Retro computing? First title:

> Generative AI and Game Development: A Necessary Evil?

It's not retro computing. It's called click-bait.

  • trinsic2 a day ago

    And jumping on that stupid bandwagon... Its not a necessary evil, it something that should be carefully thought out and getting consent from the people that are being effected by it.

meifun 21 hours ago

My dad used to bring me home the Gazette with a box of powdered doughnuts and chocolate milk.

I was 10.

I’d spend the whole weekend typing in all the code and trying to get it to run on our Commodore 64. If it was dinner time, he would bring me a plate and leave me be. I’d be so excited when everything worked and I could show it off to him.

It is the best memory I have of my father.

Thank you dad.

chuckadams 2 days ago

No desire to fire up MLX and type in raw hex from printed source, nope. I got some nostalgia feels when I browsed CG's back catalog on archive.org, but nothing that would make me want ever to do that kind of thing again.

vaxman 14 hours ago

In another box in the gar-age...yes, a case of Compute magazines(and dead scorpions/scorpion parts).

helpfulContrib 2 days ago

This is great news for those of us who are into retro computing.

Not just because its a great magazine, but it indicates the rise of the retro-computing market as a source of revenue.

There is very definitely an upswell of interest in older computing platforms. As someone who has kept every computer he's ever coded on since 1978, and regularly exhibits them in functioning condition (over 40,000 visitors at one exhibit here in Vienna, alone) I am 100% going to subscribe to this and support its continued publication.

Old computers never die. Their users do.

entaloneralie 2 days ago

AI slop at the top, closed immediately.

  • LorenDB 2 days ago

    I nearly did as well but apparently it's just an article discussing the pros and cons of AI. Seems appropriate to head such an article with an AI picture.

    • jfaulken 2 days ago

      Yeah but the article ends up defending gen AI for game development and also confuses video game AI (a giant switch statement that drives an NPC's state machines) with gen AI. This dude just has red flags everywhere.

● **Stored records**:
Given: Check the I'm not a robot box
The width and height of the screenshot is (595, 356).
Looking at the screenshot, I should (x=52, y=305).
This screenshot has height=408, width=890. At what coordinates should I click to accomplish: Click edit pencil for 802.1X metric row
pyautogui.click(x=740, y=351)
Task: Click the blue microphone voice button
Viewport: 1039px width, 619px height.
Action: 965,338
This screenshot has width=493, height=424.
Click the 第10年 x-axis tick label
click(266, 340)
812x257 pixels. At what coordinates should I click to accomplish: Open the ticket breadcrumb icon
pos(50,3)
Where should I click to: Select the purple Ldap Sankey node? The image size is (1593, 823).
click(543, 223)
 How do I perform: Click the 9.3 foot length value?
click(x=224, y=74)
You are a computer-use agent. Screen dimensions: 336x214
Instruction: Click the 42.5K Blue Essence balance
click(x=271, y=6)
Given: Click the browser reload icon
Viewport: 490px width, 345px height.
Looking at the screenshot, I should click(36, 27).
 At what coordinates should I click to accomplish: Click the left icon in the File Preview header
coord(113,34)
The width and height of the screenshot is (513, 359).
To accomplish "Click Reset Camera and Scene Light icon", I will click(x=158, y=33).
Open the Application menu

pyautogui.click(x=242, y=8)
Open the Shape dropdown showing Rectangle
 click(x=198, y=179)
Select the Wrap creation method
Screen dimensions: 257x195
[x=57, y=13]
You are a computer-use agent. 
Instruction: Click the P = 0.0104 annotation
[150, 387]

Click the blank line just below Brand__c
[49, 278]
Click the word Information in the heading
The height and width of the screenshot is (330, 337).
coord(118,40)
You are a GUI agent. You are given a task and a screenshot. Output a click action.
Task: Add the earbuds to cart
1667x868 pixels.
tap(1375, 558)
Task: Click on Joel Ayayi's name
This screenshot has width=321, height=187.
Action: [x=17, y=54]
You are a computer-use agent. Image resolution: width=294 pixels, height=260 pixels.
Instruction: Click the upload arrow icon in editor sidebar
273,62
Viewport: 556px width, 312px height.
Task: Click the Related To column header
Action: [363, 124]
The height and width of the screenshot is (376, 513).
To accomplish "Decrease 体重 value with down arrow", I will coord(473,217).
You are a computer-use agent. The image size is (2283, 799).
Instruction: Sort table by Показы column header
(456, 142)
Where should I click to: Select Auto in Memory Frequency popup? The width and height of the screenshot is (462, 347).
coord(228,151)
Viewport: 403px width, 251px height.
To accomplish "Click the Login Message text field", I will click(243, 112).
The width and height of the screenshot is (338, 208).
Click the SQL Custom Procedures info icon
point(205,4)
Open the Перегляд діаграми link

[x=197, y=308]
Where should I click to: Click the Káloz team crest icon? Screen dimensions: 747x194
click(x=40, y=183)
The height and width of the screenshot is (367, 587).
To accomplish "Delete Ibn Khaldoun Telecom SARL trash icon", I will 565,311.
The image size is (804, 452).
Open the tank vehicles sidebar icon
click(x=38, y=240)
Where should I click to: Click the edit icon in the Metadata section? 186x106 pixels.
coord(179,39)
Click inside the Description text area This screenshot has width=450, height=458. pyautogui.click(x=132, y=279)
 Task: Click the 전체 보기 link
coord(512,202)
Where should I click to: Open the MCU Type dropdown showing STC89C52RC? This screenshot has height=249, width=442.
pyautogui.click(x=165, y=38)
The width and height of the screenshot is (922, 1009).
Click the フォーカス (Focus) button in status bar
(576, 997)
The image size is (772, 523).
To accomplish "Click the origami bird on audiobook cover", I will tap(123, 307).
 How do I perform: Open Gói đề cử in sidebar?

● **EXERCISE SET**:
1. Answer from the comment thread:
(a) What computer did meifun type code into as a child?
(b) Since what year has helpfulContrib kept every computer he has coded on?
(c) What did chuckadams browse on archive.org?
2. Proceed with the comment thread on the magazine, picking up after its last comment.

● **WRITTEN RESPONSES**:
1.
(a) A Commodore 64
(b) 1978
(c) CG's back catalog

2.
  • jnagle78641 2 days ago

    It's not all AI slop, I assure you.

    • chipotle_coyote 2 days ago

      I think you might be better off getting rid of the "AI slop" entirely. Without getting into the whole ethical debate (it's worth having, but not here), putting it front and center on the website for a new retrocomputing magazine is kind of like putting an article about new features in Microsoft Word front and center on a website for mechanical typewriter enthusiasts.

      • hedora 2 days ago

        I disagree. Making high quality niche publications like this economically feasible is exactly how AI could be used to actually benefit society. I see no evidence that this site is a plagiarism mill.

        All the retro computing people I know are computer nerds, and like playing with new shiny software, including llms.

        • trinsic2 a day ago

          The idea of supporting AI for a retro mag is just a bad idea, where is there a relationship between the two? I am not getting it.

        • codr7 2 days ago

          The high quality niche is exactly why AI is a bad idea.

          If I desire to fill my brain with slop, there are plenty of options.

    • soko7awen 2 days ago

      The generated images take away much more than they add for me unfortunately. Attempting to harken back to an era of retro computing while using something that screams modern corporate slop is an easy way to kill the vibe. I'd recommend against it, good luck though.